Une ambition structurée
autour de quatre piliers

Tout d’abord, la création d’un code de l’arbitrage. Aujourd’hui éparpillées entre le code de procédure civile et d’autres codes (civil, de commerce, etc.), les règles de l’arbitrage seraient réunies. Cette unification devrait permettre non seulement une meilleure accessibilité, notamment pour les praticiens étrangers, mais devrait aussi renforcer aussi la lisibilité et la pédagogie du droit français.

 

Ensuite, l’unification des régimes d’arbitrage interne et international. Actuellement distincts, ces régimes seraient réunis autour d’un socle commun de règles générales, complété par des dispositions spécifiques à l’arbitrage interne. Cette évolution vise à simplifier le droit applicable tout en garantissant le maintien de protections adaptées, notamment pour les parties plus vulnérables dans l’arbitrage interne.

 

L’augmentation du champ de l’arbitrabilité. Il est proposé d’étendre le champ de l’arbitrabilité au droit de la famille, aux litiges du travail et à ceux de la consommation. Les règles de l’arbitrage s’y appliquent déjà dans une certaine mesure mais faute de clarté notamment de la notion de droits «disponibles» pour ce qui concerne le droit de la famille, l’arbitrage n’est quasiment jamais choisi.

 

Régime spécifique du recours devant la cour d’appel. Aujourd’hui, la procédure de recours en annulation ou d’appel d’ordonnance d’exequatur est identique à celle de l’appel. Un régime spécifique permettrait d’augmenter la lisibilité du droit de l’arbitrage et de tenir compte des spécificités de la matière. La procédure dédiée comporterait des points distincts de la procédure d’appel classique tels que la mise en place d’un calendrier impératif, la suppression de la possibilité de la cour d’appel de statuer sur le fond et l’introduction de la possibilité d’entendre l’arbitre.

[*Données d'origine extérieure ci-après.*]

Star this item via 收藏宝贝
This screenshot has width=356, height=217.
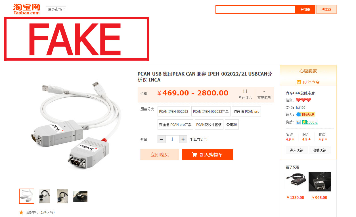coord(37,212)
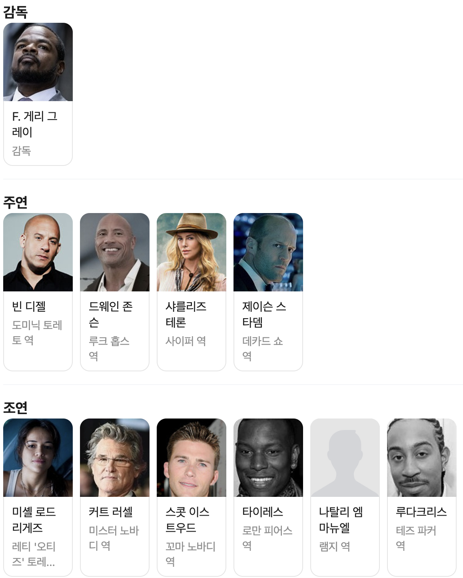Viewport: 463px width, 578px height.
Task: Select 커트 러셀 photo
Action: click(115, 458)
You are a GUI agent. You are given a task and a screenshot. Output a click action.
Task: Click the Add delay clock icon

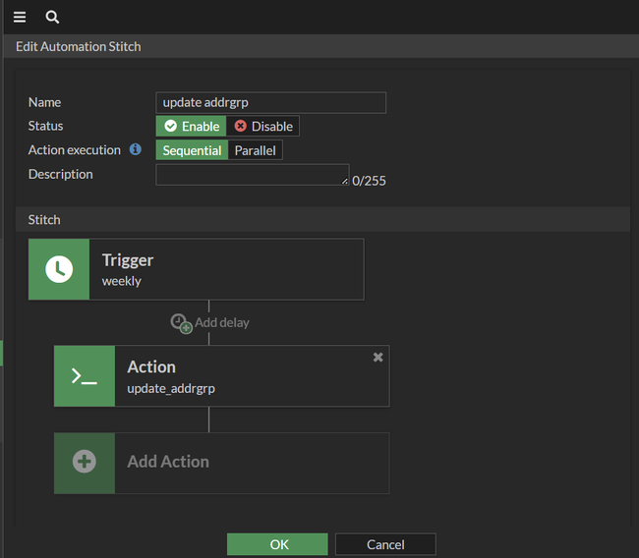[x=181, y=323]
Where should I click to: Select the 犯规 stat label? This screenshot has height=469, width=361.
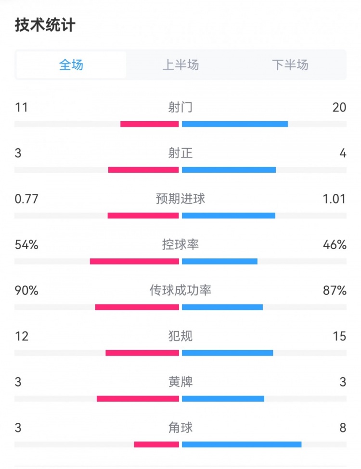click(181, 336)
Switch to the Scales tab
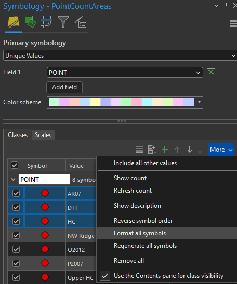237x284 pixels. 43,135
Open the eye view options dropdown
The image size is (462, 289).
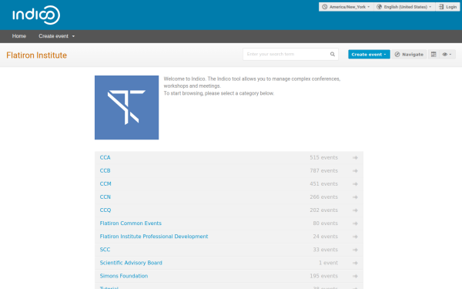pos(447,54)
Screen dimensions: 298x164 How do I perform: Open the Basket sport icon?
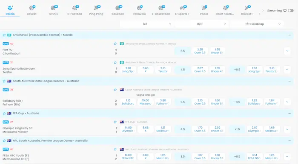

En plus de ces quatre piliers, quelques autres innovations méritent d’être mentionnées.

Un juge d’appui aux
pouvoirs étendus

Le juge d’appui est le juge dont le rôle est d’assurer le bon déroulé de la procédure arbitrale. Il intervient notamment dans le cadre de la constitution du tribunal arbitral et dans la prorogation du délai d’arbitrage. Disposer d’un juge spécialement qualifié à cet effet est une des spécificités du droit français qui témoigne de la faveur donnée à l’arbitrage. La réforme repense son rôle pour l’élargir dans certains cas de blocage procédural : soit pour donner force exécutoire à certaines décisions du tribunal arbitral pendant l’arbitrage (hypothèse des mesures provisoires qui pourraient dès lors avoir une efficacité renforcée) soit pour empêcher que l’arbitrage n’ait pas lieu (hypothèse du déni de justice ou de l’impécuniosité d’une partie, qui demeurent des questions délicates dans le cadre d’un système de justice privée).

Capturer les principes directeurs
du droit français de l’arbitrage

Enfin, la réforme propose de codifier certains principes directeurs du droit français de l’arbitrage. Ces principes, issus pour beaucoup de la jurisprudence, seraient intégrés dans le code pour accroître leur visibilité et renforcer la sécurité juridique :
autonomie de la clause compromissoire, compétence-compétence, confidentialité, proportionnalité, reconnaissance des sentences annulées à l’étranger, choix par les parties du droit applicable, principe d’indépendance et d’impartialité…

Une réforme en plein débat

Ce projet de réforme suscite de nombreux débats au sein de la communauté arbitrale française. Loué pour sa cohérence et son ambition, il interroge sur ses modalités concrètes : rédaction finale des textes, articulation avec la jurisprudence, risques de rigidification… Une consultation est lancée par le Comité Français de l’Arbitrage à laquelle il est possible de répondre jusqu’au 1er juillet.